(Records from a dataset)
※

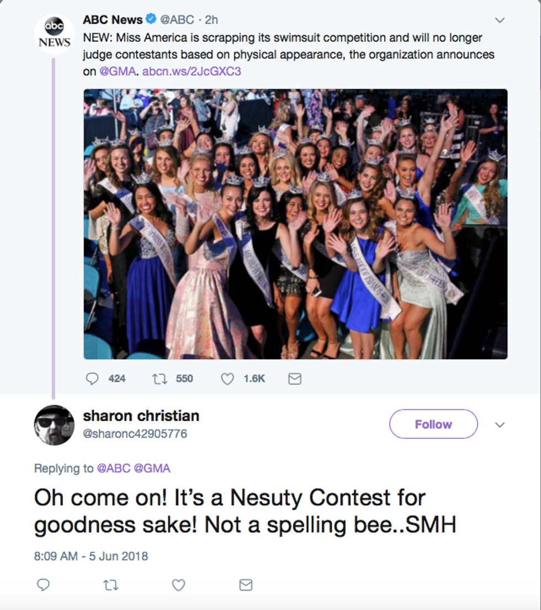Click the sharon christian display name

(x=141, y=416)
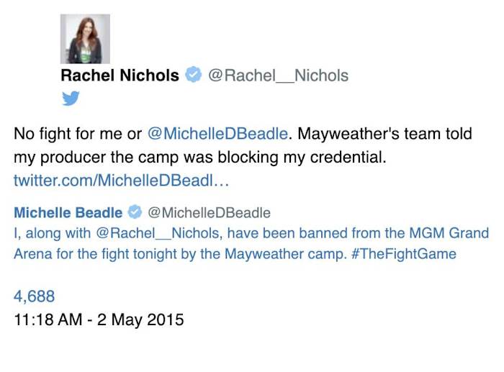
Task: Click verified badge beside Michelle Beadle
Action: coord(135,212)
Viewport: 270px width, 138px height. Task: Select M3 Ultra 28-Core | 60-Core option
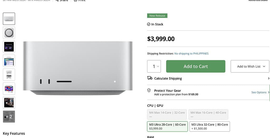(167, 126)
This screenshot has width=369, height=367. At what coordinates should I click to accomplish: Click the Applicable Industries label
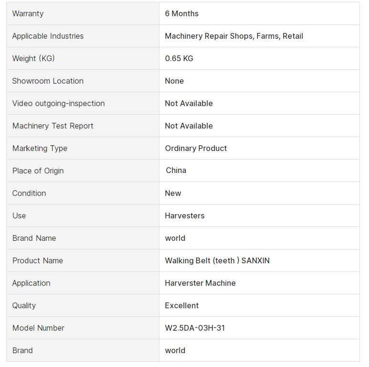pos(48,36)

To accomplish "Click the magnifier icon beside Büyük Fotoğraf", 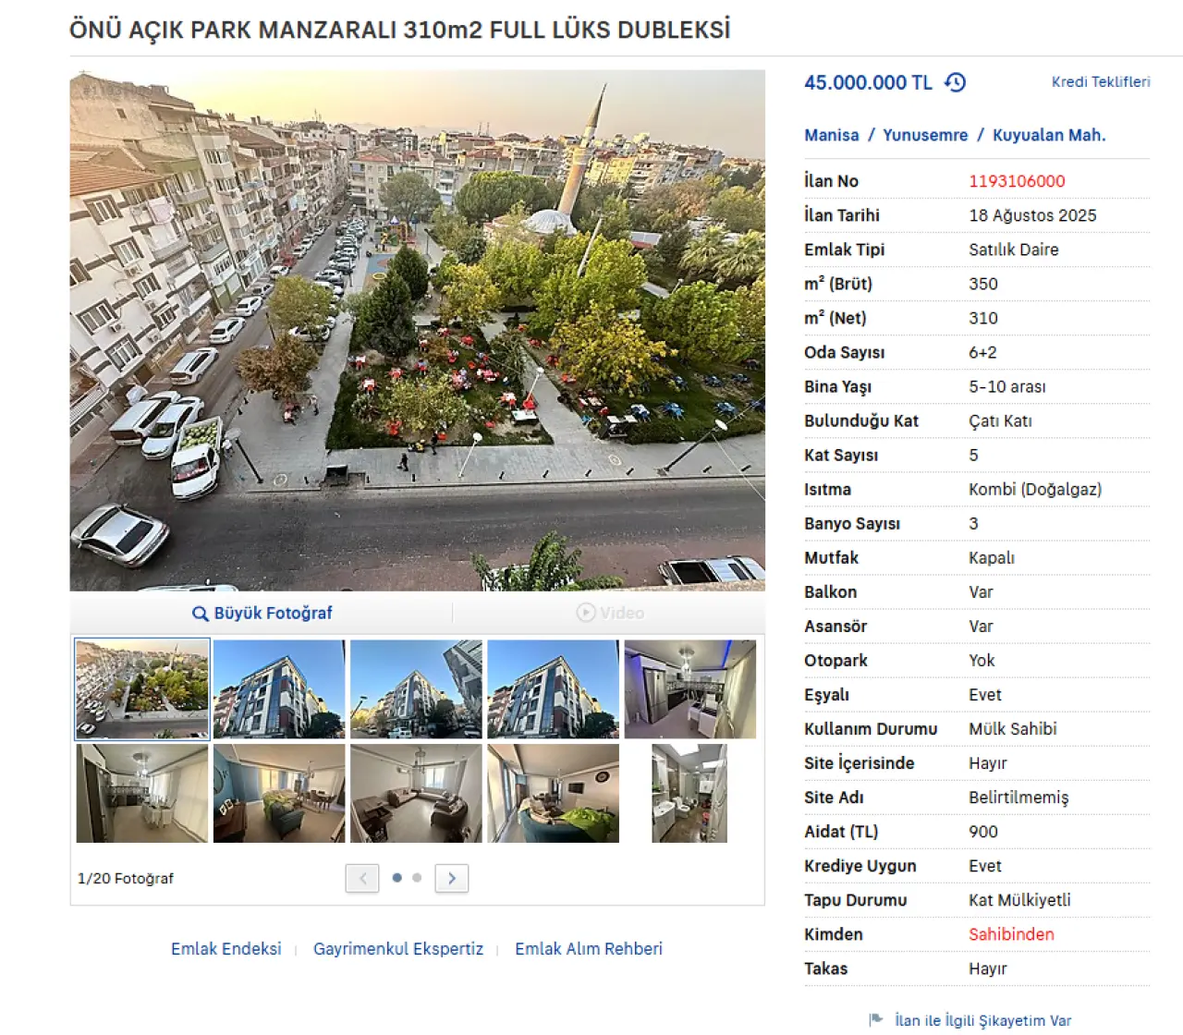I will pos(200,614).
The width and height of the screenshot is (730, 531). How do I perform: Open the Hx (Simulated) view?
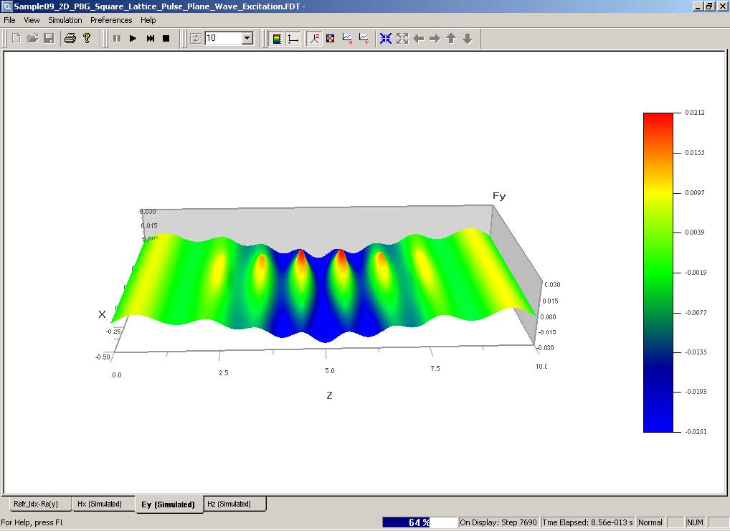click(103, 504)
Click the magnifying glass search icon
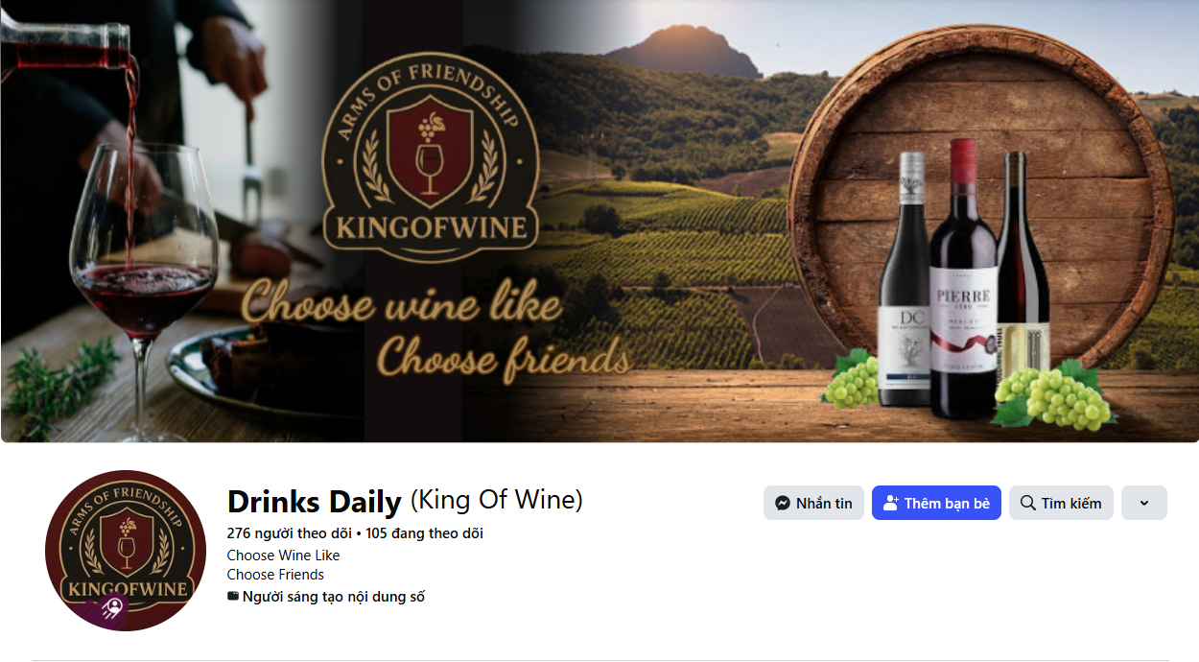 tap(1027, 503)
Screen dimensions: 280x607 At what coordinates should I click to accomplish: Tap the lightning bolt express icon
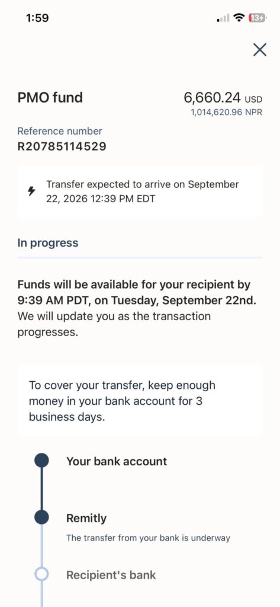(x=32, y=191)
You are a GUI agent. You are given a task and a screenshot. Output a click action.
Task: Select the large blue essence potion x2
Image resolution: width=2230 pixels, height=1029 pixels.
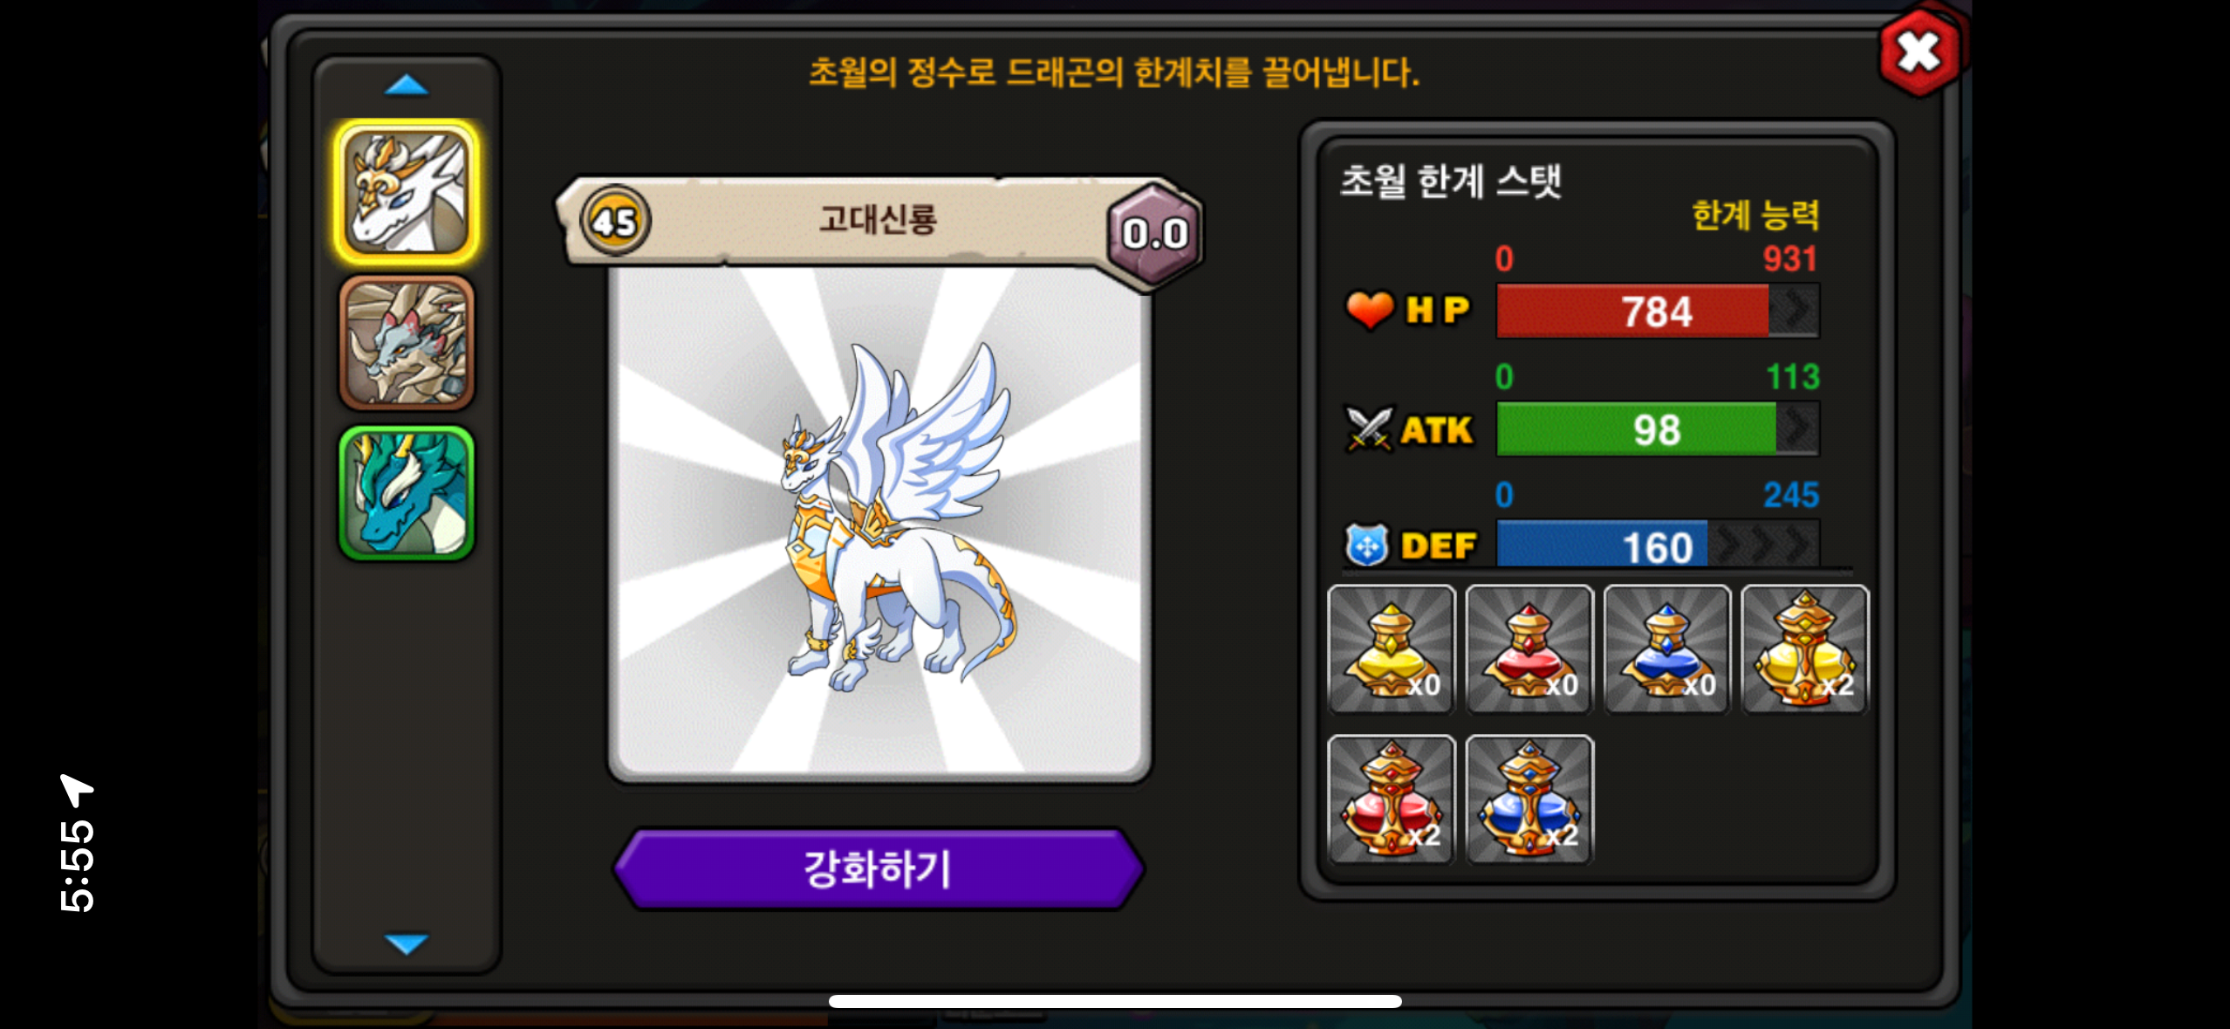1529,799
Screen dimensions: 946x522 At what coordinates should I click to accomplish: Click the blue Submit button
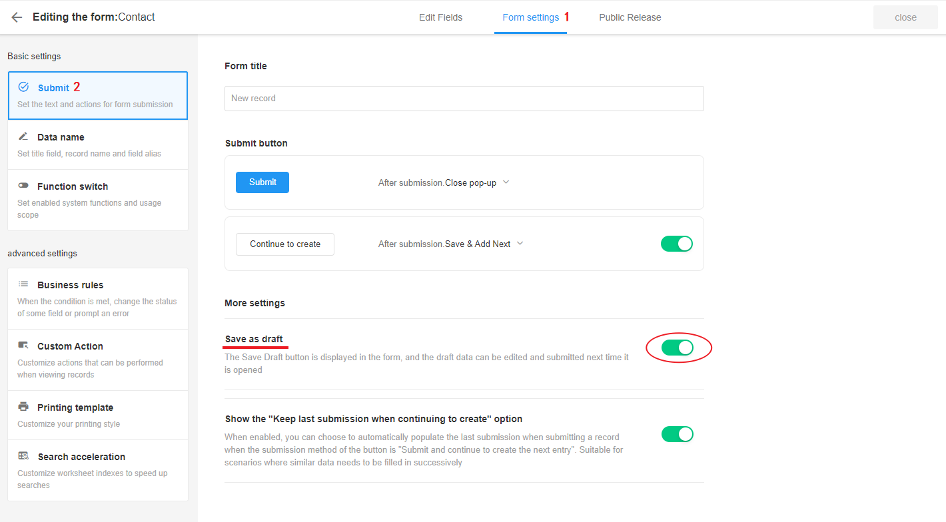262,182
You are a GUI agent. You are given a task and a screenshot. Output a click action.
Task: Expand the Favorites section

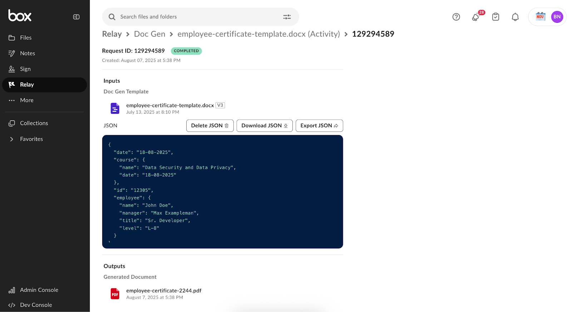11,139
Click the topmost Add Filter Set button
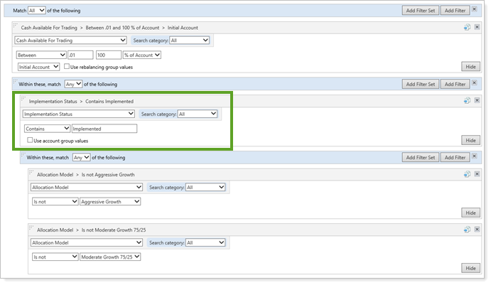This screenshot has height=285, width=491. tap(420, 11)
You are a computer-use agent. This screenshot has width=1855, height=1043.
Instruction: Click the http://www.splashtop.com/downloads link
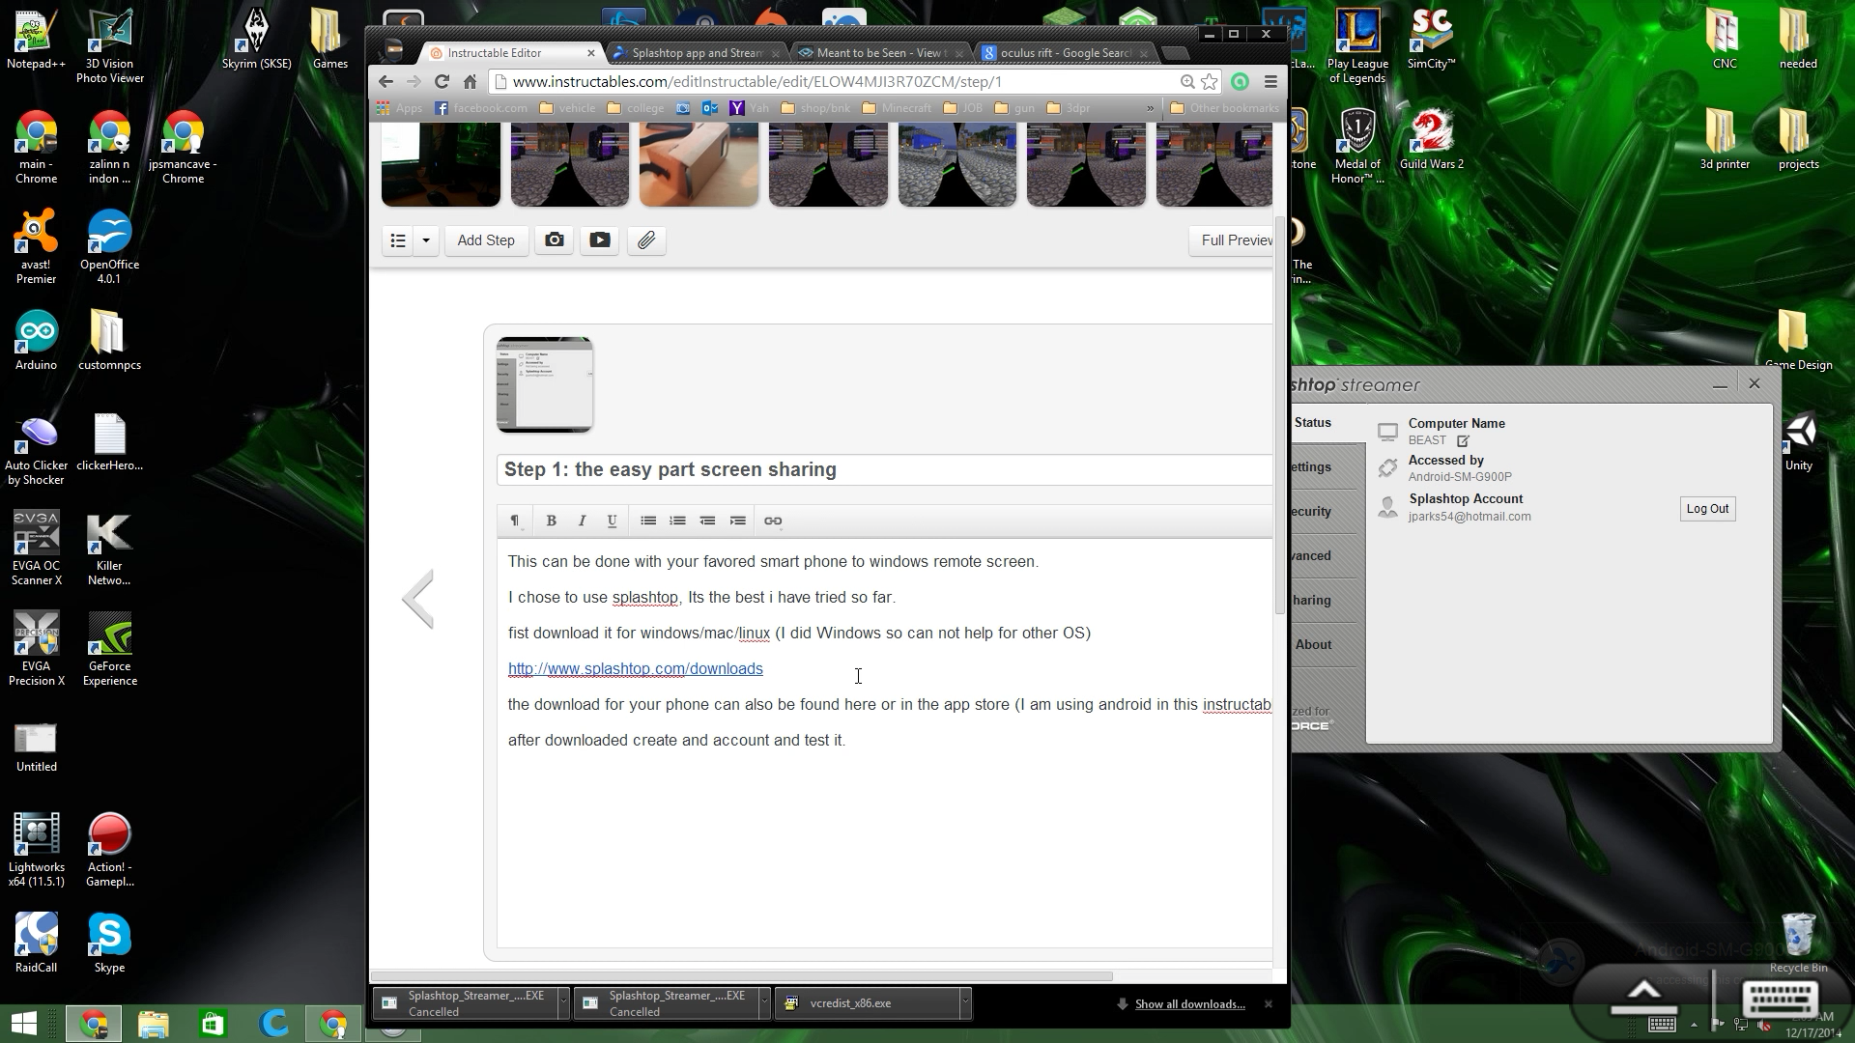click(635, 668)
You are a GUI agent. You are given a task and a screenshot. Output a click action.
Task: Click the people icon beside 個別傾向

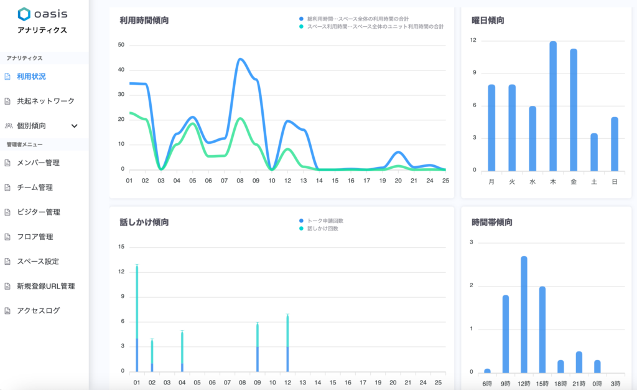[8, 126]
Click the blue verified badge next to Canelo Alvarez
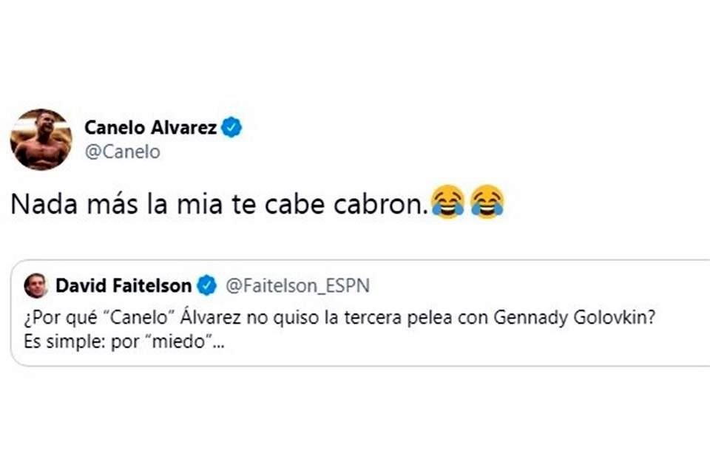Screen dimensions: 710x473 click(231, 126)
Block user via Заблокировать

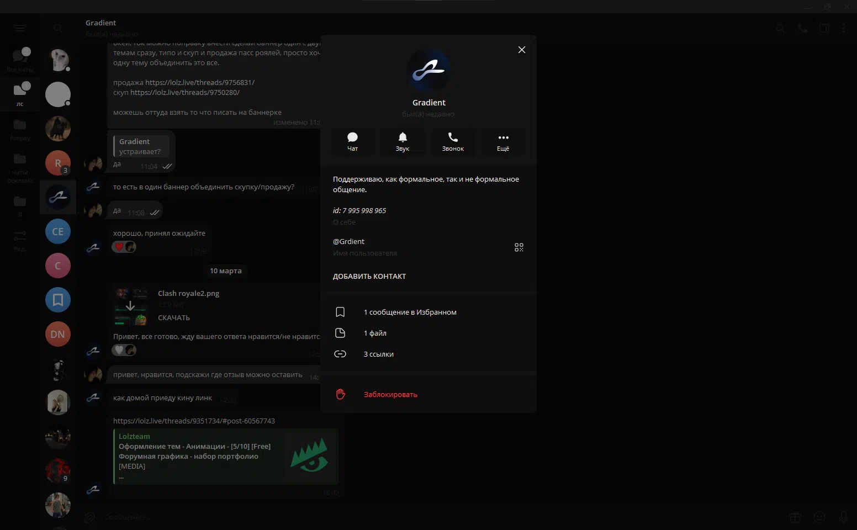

※

> WHAT IS BEING ASKED
What should appear is an exact copy of the lines from the one containing "Task: Expand the Favorites section" through the last line of the records above, pictures excluded.

> ANSWER BELOW
Task: Expand the Favorites section

11,139
Click the topmost Add Filter Set button
This screenshot has height=285, width=491. tap(420, 11)
You are a computer-use agent. This screenshot has width=1855, height=1043.
Instruction: Click the http://www.splashtop.com/downloads link
click(635, 668)
You are a GUI agent. You are given a task and a screenshot. Output a click action.
Task: Click the people icon beside 個別傾向

[8, 126]
Click the blue verified badge next to Canelo Alvarez
Screen dimensions: 710x473 click(231, 126)
Block user via Заблокировать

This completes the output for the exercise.